▶ _ACTION ITEM 1_
In the real estate market article, what was the median existing-home price in August?
▶ _ACTION ITEM 2_
List every dollar amount that appears in the real estate market article.
▶ _ACTION ITEM 3_
Pick up the real estate market article from where it stops.

DOCUMENT EXTRACT Block Start

3 Ways to Benefit From the Current Real Estate Market Without Selling Property

As we’ve discussed, the real estate market has been very exuberant in recent months. According to the National Association of Realtors, August total existing-home sales were up 10.5% from a year ago, and the median existing-home price was $310,600, up 11.4% from August 2019, marking the 102nd straight month of year-over-year gains.

Even if you’re not in the market to sell a house, it’s still possible to benefit from this market. Let’s take a look at three of the investing areas benefiting from the real estate boom. One caveat: We don’t know how long this current seller’s market will last.

Homebuilder stocks set to have strong Q3 results

The Census Bureau reported August new home sales were 4.8% above July and 43.2% above the August 2019 estimate of 706,000. The median sales price of new houses sold in August 2020 was $312,800, while the average sales price was $369,000. The inventory of new houses for sale at the end of August was 282,000, a supply of 3.3 months at the current sales rate.

DOCUMENT EXTRACT Block End
MATERIAL SHOWN Block Start

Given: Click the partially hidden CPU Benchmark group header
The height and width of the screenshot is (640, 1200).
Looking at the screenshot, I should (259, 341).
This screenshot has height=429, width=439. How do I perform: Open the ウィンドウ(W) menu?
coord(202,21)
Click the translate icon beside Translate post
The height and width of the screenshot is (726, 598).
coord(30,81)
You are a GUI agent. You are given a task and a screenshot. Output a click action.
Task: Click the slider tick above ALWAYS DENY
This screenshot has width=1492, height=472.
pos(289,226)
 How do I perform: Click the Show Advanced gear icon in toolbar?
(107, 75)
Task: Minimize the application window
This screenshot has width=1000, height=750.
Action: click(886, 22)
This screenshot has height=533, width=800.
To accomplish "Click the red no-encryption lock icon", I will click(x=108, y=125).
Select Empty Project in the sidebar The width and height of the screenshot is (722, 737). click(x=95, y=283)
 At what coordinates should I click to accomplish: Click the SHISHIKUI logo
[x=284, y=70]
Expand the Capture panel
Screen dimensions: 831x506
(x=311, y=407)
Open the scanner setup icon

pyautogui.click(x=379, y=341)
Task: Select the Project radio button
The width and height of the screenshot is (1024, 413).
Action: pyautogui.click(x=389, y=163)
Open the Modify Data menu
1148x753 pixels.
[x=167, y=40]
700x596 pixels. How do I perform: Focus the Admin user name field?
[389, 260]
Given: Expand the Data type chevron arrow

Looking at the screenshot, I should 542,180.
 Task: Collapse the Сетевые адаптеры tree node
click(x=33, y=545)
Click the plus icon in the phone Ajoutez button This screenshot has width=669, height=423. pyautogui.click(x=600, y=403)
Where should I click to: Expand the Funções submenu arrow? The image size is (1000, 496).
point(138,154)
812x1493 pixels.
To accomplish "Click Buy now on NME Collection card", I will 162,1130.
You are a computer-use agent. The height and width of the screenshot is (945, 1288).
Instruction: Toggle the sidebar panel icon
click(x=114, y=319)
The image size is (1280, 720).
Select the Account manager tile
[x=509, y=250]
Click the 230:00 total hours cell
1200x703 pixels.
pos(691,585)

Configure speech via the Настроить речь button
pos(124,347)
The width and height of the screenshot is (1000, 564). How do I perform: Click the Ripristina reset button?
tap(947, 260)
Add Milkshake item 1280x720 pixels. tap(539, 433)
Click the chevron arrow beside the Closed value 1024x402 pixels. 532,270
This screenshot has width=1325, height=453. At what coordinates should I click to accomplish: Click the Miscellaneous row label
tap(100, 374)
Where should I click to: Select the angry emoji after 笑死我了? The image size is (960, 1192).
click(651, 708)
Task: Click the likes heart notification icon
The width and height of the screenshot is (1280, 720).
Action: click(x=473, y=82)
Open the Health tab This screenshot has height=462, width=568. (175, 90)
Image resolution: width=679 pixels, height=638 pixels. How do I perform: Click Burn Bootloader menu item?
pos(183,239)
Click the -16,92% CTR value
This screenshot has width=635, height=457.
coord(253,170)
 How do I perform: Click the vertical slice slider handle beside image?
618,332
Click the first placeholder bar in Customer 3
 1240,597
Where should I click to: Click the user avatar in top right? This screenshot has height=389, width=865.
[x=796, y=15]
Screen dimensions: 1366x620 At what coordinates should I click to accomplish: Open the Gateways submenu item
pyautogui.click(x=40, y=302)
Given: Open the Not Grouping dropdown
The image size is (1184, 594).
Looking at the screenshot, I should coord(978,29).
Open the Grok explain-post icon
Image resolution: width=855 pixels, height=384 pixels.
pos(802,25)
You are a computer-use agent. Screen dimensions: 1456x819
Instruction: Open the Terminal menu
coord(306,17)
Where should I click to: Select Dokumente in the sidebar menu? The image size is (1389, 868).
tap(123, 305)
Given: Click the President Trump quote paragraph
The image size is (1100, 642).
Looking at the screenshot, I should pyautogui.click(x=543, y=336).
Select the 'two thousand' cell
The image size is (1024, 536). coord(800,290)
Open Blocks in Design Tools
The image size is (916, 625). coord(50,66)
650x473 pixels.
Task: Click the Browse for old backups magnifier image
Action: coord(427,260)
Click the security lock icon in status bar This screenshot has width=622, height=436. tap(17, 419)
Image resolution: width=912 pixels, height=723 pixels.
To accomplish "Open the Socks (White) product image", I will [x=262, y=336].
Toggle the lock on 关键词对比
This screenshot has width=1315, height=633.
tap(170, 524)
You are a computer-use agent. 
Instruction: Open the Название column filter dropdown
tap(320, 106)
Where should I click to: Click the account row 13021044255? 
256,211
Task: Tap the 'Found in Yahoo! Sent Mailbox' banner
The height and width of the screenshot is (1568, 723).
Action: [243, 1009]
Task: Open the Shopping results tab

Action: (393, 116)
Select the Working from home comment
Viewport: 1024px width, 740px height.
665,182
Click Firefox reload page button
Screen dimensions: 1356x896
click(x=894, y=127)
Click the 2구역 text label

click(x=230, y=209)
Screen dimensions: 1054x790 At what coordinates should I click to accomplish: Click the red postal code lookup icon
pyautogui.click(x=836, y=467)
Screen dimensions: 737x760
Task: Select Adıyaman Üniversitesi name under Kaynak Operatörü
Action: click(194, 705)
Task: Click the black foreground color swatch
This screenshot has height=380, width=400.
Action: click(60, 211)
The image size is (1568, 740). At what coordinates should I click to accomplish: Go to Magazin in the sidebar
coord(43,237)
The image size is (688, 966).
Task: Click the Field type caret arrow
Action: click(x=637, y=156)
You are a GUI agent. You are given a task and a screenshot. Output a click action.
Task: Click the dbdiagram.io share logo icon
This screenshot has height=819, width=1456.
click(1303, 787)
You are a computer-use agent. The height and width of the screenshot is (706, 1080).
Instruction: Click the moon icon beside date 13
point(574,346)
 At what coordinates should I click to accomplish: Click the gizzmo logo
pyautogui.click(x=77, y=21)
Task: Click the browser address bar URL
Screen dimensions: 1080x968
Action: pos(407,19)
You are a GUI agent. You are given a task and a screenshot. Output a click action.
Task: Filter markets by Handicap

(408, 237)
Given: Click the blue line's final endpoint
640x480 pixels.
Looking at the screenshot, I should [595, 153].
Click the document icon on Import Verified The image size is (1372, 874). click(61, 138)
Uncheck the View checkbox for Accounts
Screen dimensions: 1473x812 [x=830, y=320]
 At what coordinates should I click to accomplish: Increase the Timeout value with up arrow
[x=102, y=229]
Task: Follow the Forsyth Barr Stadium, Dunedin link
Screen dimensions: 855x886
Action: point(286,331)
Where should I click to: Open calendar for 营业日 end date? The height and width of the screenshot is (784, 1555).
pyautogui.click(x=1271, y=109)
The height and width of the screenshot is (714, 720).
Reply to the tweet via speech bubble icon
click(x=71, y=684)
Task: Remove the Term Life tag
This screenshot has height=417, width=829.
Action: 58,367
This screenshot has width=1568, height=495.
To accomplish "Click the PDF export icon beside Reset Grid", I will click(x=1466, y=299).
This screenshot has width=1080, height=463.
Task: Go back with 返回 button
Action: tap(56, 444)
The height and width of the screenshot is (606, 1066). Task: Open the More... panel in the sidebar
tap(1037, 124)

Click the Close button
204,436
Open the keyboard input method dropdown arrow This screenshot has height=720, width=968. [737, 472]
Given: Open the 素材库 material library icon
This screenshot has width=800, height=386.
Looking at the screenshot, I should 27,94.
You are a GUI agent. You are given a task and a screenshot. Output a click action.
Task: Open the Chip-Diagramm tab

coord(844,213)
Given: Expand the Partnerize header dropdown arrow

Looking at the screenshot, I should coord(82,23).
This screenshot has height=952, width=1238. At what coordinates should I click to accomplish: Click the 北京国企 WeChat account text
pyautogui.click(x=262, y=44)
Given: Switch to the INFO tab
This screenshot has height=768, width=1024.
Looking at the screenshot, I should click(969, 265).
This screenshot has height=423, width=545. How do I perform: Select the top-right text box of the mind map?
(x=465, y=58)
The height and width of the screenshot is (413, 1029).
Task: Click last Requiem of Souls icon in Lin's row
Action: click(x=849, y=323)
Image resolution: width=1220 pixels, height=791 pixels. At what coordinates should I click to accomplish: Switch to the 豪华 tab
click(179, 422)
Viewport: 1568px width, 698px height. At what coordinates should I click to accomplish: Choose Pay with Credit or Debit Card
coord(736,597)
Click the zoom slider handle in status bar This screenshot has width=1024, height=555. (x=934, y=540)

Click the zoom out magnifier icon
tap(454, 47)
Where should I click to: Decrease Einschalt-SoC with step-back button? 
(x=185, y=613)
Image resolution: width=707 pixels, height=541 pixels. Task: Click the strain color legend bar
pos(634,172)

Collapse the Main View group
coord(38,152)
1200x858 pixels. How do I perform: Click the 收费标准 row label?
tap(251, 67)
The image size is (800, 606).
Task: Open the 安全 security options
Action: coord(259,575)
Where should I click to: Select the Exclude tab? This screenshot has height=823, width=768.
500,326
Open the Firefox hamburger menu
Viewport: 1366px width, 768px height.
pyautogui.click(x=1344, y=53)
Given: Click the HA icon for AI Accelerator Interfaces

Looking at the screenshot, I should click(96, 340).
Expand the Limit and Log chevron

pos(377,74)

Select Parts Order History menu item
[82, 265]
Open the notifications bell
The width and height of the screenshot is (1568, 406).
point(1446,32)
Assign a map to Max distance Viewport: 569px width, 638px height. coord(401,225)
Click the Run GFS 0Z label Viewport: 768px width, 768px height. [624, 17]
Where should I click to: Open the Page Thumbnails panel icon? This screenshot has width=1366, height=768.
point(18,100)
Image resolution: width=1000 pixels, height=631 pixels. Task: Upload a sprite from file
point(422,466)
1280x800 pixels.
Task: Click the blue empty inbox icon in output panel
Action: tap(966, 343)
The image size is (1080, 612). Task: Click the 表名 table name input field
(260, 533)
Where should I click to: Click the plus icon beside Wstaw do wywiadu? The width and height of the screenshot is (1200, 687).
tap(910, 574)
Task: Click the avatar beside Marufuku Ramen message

MATERIAL SHOWN Block End

▶ _ANSWER 1_
$310,600

▶ _ANSWER 2_
$310,600; $312,800; $369,000

▶ _ANSWER 3_
All of this is great news for homebuilders, many of which saw record sales and activity in the second quarter of 2020. Here are some examples:

  • The stock of D.R. Horton (NYSE: DHI), the largest homebuilder by volume, hit a low of $28.78 in March and now trades around $75 a share. It closed 61,164 homes in the 12-month period ended June 30, 2020. D.R. Horton has seen sales and revenue increase in recent months.
  • Lennar (NYSE: LEN) stock hit a low of $29.35 in March and has been trading at over $80 a share in early October. It’s increasing its annual dividend from $0.50 per share to $1.00 per share. Lennar’s third-quarter earnings reflected earnings per share of $2.12. Skyrocketing home sales caused the company to revise its future guidance upward and is expecting this trend to continue for several years.
  • Meritage Homes (NYSE: MTH) set an all-time company record for sales this year. The stock has risen from a low of $27.29 in March to over $102 per share in recent weeks. Last month, Meritage announced a 73% year-over-year jump in total home orders for July and August combined.

Rising home values mean more home improvement

In a market where prices are increasing, homeowners tend to be aware the value of their homes may increase as well. This may encourage them to attempt a remodel or home improvement project. In this real estate cycle, there’s another factor to consider: the fact COVID-19 has made many people consider the limitations of their homes. Remodeling was up over the summer, and this trend is expected to continue.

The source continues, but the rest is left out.